▶ **PROBLEM TO SOLVE**
Your task is to write out the lines from the line containing "Search! (286, 100)" through the last line of the material, exactly.

▶ **SOURCE RECORDS**
###
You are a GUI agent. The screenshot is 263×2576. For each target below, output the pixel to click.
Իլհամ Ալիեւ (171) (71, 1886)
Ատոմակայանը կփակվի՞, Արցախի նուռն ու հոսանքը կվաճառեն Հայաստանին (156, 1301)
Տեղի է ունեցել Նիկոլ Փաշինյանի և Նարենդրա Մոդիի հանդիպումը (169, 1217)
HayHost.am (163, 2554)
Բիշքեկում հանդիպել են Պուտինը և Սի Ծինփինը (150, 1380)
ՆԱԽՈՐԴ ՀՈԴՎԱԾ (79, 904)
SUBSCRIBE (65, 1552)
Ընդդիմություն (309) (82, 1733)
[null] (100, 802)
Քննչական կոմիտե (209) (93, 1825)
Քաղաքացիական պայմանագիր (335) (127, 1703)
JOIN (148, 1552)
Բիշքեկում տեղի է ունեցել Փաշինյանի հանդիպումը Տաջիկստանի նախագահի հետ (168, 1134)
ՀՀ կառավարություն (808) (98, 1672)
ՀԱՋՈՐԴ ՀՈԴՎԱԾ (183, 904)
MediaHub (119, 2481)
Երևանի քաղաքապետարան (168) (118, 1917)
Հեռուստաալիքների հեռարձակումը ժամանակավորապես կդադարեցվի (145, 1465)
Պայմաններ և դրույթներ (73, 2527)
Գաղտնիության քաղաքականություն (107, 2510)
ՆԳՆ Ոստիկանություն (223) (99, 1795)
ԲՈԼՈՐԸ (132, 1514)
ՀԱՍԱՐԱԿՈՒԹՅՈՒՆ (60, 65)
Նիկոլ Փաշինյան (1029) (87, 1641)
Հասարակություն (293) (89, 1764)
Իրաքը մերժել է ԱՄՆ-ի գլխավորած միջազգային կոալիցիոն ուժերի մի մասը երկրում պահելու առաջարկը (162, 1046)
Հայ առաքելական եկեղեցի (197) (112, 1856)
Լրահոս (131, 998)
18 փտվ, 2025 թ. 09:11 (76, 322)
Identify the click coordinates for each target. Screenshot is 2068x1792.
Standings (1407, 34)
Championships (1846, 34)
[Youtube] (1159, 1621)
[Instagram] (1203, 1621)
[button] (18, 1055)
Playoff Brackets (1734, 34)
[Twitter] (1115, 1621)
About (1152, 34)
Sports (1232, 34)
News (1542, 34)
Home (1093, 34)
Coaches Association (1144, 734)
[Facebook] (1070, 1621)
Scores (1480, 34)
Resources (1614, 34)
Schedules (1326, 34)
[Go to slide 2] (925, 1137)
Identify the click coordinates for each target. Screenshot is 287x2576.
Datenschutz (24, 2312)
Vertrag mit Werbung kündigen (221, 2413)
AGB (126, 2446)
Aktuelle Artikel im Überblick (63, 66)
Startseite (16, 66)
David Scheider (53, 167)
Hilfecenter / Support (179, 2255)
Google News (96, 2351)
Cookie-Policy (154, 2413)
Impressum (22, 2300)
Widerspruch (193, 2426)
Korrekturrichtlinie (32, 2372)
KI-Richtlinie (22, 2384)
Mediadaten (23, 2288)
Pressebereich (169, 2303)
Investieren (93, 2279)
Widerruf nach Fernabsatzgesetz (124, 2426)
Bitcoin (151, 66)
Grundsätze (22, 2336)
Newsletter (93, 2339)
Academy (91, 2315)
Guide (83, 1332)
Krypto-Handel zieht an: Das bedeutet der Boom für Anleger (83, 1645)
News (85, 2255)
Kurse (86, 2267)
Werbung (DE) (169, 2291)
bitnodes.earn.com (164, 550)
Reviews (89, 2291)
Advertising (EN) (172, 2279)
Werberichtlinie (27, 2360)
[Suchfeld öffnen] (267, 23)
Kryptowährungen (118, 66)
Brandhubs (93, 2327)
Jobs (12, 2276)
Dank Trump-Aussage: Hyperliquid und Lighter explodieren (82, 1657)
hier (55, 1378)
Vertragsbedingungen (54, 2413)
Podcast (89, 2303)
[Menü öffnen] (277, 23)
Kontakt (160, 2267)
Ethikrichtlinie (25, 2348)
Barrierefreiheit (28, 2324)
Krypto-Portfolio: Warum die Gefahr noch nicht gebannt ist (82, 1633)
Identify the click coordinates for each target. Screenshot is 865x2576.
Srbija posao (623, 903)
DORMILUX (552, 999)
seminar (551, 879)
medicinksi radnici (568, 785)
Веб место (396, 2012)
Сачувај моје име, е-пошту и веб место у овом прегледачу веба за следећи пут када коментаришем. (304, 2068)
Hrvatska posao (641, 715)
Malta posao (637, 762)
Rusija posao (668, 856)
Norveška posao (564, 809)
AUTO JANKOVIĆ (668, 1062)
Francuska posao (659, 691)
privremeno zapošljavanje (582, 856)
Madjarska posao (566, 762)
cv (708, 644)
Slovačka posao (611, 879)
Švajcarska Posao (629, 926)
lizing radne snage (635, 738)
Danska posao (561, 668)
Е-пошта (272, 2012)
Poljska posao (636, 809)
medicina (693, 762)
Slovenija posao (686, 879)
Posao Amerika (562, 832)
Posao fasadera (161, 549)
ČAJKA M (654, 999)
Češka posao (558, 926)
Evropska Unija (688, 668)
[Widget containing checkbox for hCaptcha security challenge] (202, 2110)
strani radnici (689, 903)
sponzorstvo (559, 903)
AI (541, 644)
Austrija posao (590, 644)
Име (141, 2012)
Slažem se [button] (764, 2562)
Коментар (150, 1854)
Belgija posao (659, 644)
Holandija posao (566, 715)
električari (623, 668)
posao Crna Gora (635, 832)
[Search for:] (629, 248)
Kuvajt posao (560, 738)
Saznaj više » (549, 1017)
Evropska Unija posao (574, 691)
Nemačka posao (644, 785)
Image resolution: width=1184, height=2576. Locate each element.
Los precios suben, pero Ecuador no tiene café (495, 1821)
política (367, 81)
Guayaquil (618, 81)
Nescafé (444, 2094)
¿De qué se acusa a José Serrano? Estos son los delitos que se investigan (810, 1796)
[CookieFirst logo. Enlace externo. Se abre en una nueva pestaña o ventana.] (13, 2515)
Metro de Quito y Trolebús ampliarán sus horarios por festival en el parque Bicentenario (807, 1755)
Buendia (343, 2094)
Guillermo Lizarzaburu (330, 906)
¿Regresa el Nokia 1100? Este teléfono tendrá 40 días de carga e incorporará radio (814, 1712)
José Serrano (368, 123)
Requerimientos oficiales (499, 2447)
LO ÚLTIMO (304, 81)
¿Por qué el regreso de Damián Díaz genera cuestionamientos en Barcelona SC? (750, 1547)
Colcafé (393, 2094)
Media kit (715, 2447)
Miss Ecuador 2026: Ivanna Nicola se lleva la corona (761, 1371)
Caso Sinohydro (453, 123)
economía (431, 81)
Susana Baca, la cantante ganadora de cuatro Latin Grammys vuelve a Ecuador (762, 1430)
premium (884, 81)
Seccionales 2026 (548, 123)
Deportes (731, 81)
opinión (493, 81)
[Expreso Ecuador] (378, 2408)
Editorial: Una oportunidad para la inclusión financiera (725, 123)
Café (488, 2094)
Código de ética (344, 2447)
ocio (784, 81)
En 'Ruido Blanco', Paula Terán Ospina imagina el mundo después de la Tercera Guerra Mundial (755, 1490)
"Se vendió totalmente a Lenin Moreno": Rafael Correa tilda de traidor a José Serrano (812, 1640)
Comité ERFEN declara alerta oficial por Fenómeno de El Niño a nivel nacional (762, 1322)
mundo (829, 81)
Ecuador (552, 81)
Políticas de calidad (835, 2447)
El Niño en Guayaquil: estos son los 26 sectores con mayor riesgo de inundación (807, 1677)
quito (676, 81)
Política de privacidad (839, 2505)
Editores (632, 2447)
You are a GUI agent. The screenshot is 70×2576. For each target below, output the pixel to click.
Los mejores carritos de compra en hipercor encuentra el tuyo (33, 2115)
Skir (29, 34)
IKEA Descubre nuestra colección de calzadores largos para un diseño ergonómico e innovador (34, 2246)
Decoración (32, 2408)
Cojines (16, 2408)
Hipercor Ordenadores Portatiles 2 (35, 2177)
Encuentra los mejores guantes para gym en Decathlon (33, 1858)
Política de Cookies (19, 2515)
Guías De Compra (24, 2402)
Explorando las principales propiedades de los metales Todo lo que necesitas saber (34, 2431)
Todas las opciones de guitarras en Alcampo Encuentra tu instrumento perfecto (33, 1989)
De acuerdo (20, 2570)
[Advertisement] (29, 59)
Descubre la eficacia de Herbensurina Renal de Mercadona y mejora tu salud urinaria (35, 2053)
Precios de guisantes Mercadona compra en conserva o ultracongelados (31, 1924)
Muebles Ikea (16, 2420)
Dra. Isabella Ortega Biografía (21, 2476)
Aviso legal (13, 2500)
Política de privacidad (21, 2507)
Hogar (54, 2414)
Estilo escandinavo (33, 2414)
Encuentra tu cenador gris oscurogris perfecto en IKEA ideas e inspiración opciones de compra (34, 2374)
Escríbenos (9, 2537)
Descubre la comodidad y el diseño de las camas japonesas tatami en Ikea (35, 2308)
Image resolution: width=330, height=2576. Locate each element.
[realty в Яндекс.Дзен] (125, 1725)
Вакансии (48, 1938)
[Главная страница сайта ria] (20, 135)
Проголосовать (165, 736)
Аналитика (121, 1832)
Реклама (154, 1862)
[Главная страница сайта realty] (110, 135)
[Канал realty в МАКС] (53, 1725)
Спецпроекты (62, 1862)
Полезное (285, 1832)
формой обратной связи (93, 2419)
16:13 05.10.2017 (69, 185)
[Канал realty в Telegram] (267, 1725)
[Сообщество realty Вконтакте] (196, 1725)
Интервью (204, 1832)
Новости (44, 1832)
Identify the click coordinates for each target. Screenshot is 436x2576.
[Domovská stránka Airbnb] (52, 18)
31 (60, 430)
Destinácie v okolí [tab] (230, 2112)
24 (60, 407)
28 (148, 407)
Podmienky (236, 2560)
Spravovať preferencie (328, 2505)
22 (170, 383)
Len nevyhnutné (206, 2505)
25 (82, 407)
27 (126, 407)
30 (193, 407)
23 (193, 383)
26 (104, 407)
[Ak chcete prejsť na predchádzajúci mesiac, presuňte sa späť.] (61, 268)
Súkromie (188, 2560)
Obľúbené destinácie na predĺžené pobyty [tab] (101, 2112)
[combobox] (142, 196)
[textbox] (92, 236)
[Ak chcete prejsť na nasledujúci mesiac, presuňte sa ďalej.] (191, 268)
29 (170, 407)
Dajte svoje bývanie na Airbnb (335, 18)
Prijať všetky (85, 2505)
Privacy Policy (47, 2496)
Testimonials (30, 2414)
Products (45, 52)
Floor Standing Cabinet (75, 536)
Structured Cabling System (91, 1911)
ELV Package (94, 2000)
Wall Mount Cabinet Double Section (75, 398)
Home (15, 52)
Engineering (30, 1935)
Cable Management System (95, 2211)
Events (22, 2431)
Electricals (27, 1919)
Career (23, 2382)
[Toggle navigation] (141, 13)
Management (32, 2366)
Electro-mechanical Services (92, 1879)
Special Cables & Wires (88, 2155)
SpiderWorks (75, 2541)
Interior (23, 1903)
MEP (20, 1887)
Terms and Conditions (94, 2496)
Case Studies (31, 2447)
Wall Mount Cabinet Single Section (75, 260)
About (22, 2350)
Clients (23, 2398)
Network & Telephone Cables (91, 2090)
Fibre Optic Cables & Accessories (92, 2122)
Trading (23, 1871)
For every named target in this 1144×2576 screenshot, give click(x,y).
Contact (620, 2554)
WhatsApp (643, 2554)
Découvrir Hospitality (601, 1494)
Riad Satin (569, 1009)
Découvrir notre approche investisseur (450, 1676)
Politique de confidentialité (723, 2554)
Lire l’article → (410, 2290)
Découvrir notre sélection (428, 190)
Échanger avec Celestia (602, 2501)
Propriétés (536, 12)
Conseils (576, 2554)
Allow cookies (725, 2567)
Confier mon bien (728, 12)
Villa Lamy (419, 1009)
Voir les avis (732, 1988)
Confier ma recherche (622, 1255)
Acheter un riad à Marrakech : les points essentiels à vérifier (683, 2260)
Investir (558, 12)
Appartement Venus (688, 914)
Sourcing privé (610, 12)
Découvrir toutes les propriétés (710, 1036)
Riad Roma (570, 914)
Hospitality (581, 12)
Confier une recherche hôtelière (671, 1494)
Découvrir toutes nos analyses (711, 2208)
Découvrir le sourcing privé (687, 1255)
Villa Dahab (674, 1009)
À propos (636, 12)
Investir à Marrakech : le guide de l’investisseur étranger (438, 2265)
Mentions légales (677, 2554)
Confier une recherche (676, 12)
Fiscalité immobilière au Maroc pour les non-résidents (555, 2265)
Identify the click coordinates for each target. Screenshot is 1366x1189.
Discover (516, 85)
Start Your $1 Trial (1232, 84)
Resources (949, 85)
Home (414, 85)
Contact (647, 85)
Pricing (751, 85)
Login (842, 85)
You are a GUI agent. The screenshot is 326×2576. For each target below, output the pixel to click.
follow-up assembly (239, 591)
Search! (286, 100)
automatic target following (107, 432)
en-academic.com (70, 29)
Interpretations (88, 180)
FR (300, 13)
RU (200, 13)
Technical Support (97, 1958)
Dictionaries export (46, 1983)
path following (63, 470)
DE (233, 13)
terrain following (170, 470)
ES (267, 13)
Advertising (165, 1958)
###
▶ **EXERCISE RESPONSE**
Search! (286, 100)
automatic target following (107, 432)
en-academic.com (70, 29)
Interpretations (88, 180)
FR (300, 13)
RU (200, 13)
Technical Support (97, 1958)
Dictionaries export (46, 1983)
path following (63, 470)
DE (233, 13)
terrain following (170, 470)
ES (267, 13)
Advertising (165, 1958)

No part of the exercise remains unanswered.